━━━━━ Record excerpts

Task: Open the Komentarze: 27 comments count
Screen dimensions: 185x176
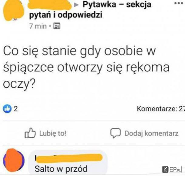Action: (161, 109)
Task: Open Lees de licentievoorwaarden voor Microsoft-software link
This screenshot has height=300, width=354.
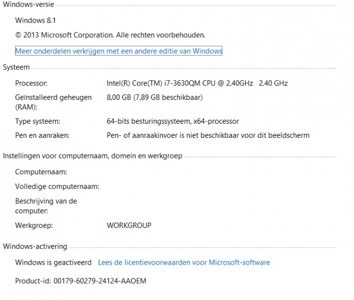Action: 184,263
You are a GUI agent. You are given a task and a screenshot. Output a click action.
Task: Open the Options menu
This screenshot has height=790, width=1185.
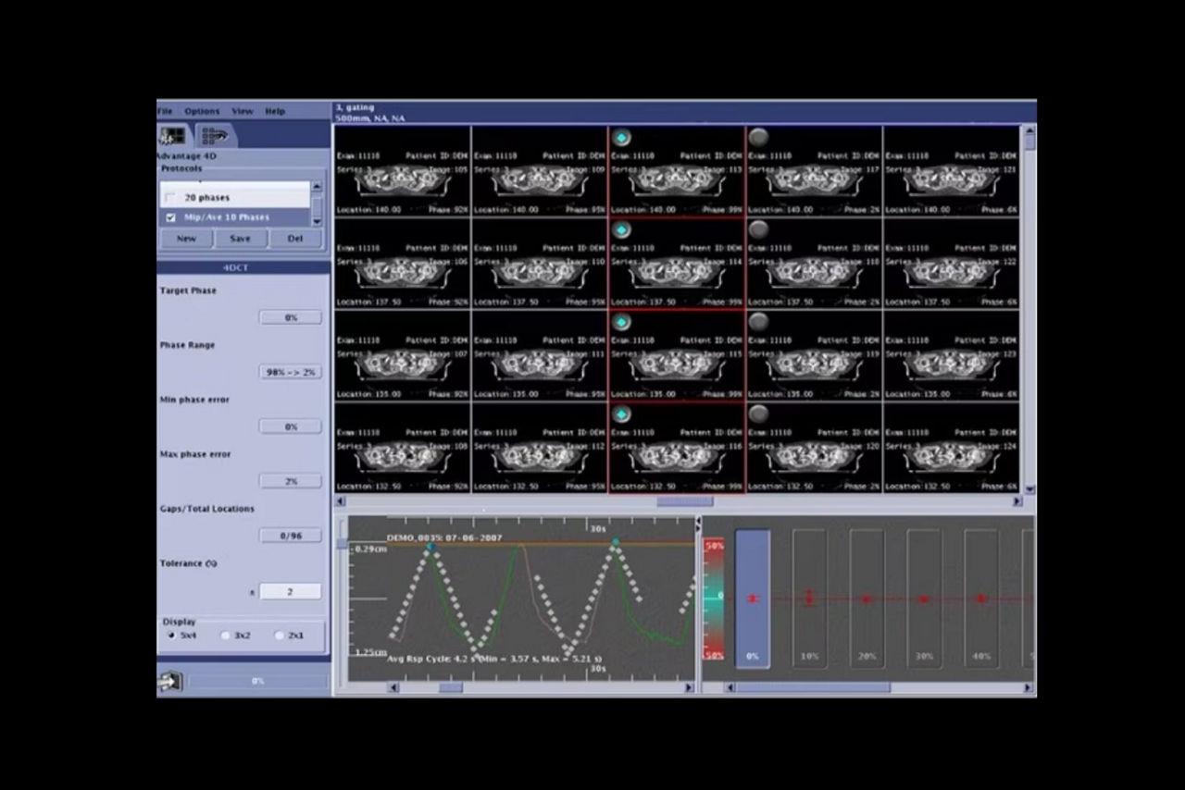tap(202, 110)
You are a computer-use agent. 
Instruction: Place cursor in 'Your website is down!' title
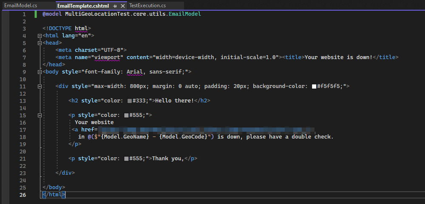click(338, 57)
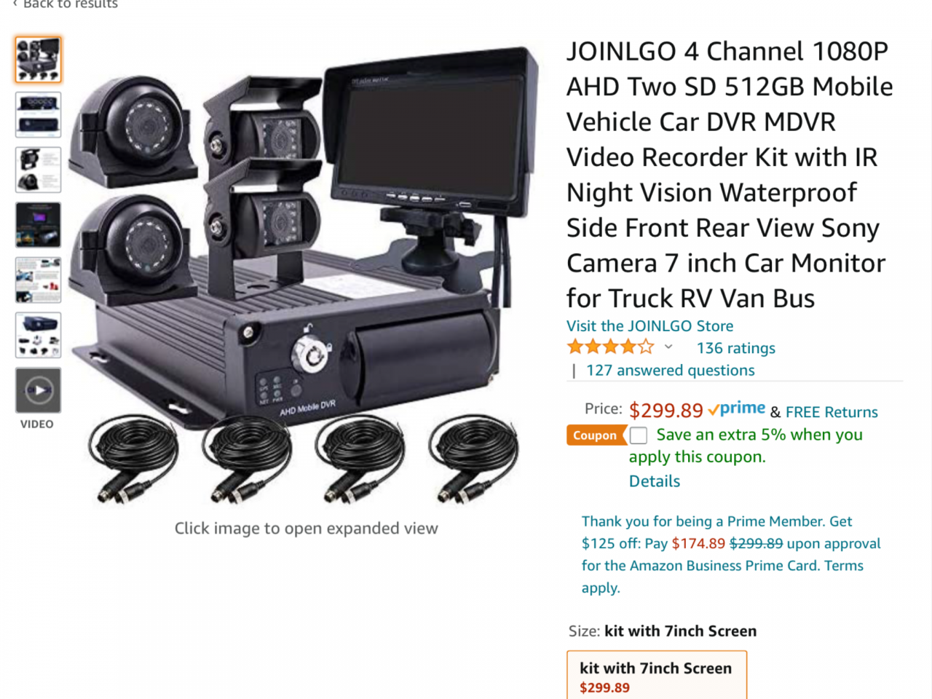Open the 127 answered questions link
932x699 pixels.
(x=670, y=370)
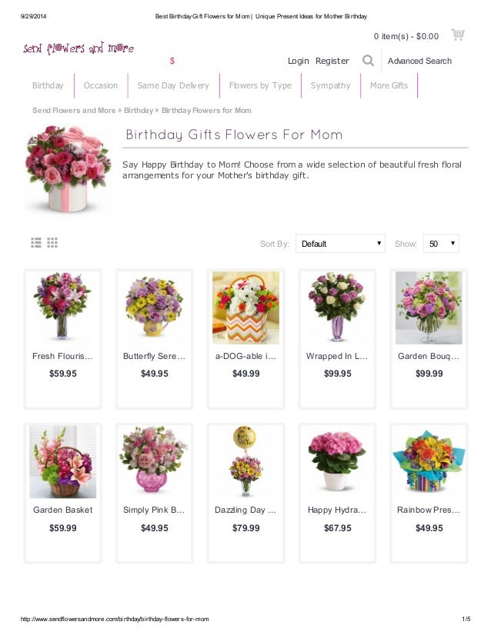The height and width of the screenshot is (635, 491).
Task: Open the Occasion menu
Action: 101,85
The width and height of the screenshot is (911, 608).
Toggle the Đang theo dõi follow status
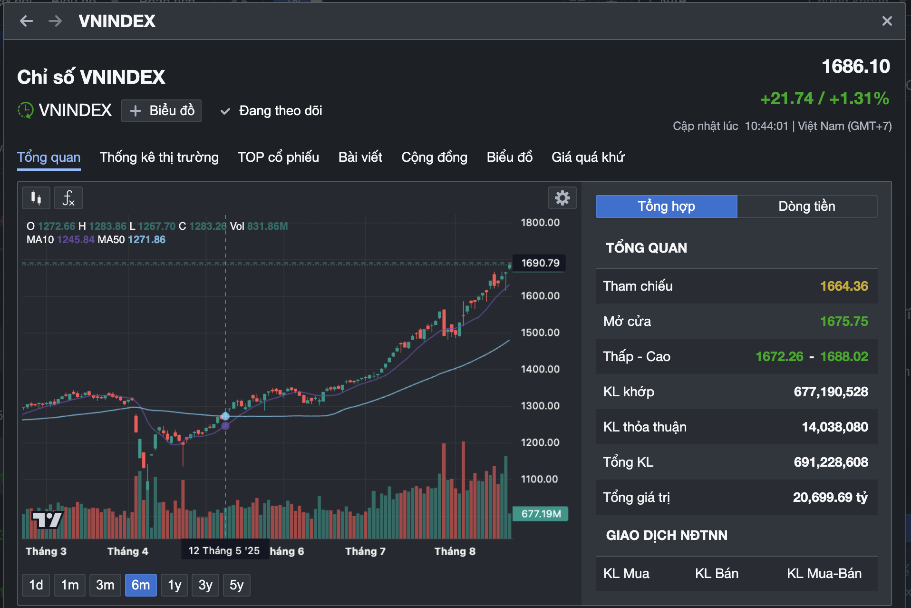(x=271, y=111)
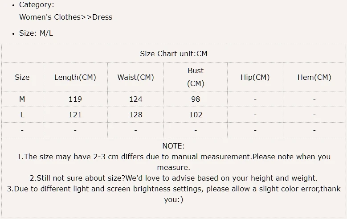Click the 'Size: M/L' bullet text

click(x=36, y=33)
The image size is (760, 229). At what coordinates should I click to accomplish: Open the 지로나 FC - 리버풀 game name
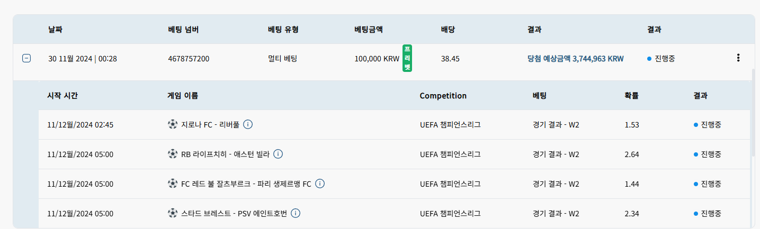[x=210, y=125]
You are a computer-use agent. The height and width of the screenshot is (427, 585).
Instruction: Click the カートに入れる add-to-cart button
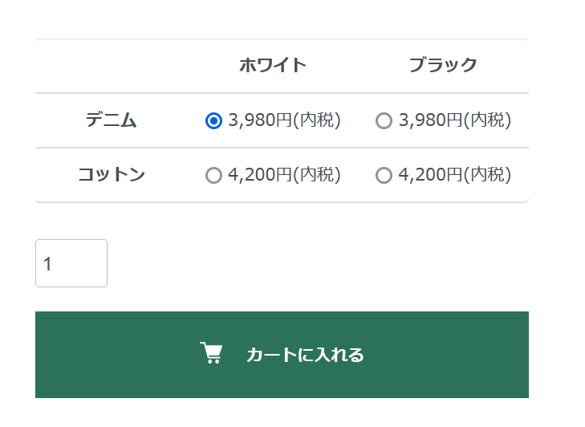pos(282,354)
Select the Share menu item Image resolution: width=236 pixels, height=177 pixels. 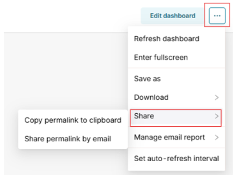[144, 116]
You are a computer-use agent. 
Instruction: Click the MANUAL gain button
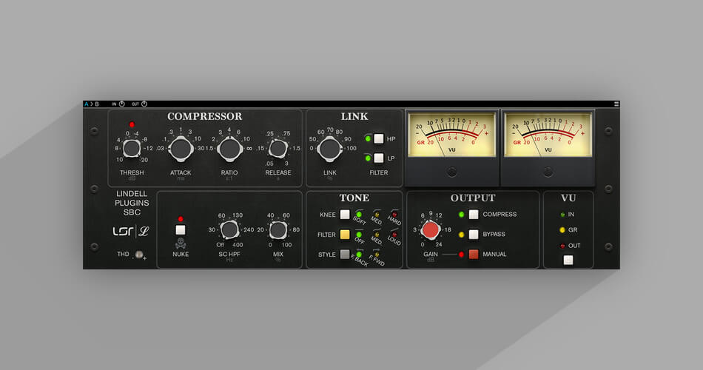(474, 255)
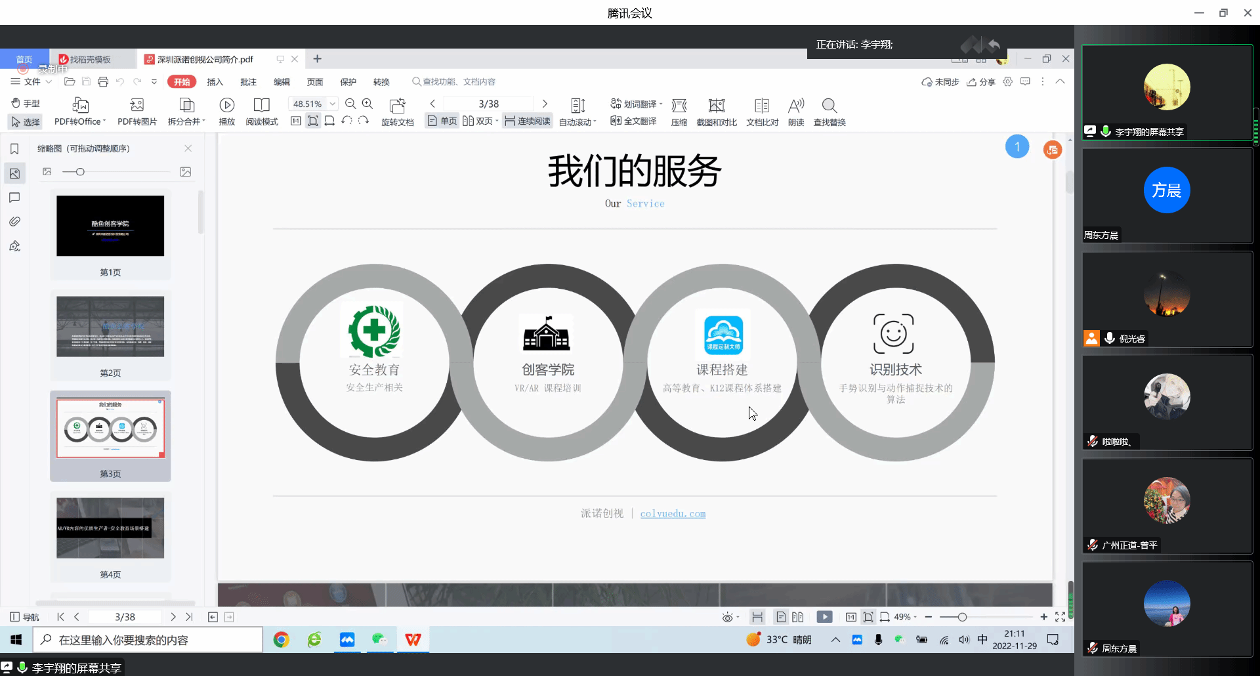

━━━━━━━━━━

-- Work item --
Please print the lines above exactly, beginning at the first line of the entries and ending at the line holding "The width and", and leave the pictures out.

-- Solution --
Task: Open the Komentarze: 27 comments count
Screen dimensions: 185x176
Action: (161, 109)
Task: Open Lees de licentievoorwaarden voor Microsoft-software link
This screenshot has height=300, width=354.
Action: 184,263
You are a GUI agent. You are given a task and a screenshot. Output a click action.
Task: Open the Options menu
This screenshot has height=790, width=1185.
tap(202, 110)
You are a computer-use agent. 
Instruction: Place cursor in 'Your website is down!' title
click(338, 57)
Open the 127 answered questions link
932x699 pixels.
(x=670, y=370)
The height and width of the screenshot is (635, 491).
Task: Open the Occasion menu
Action: 101,85
The width and height of the screenshot is (911, 608).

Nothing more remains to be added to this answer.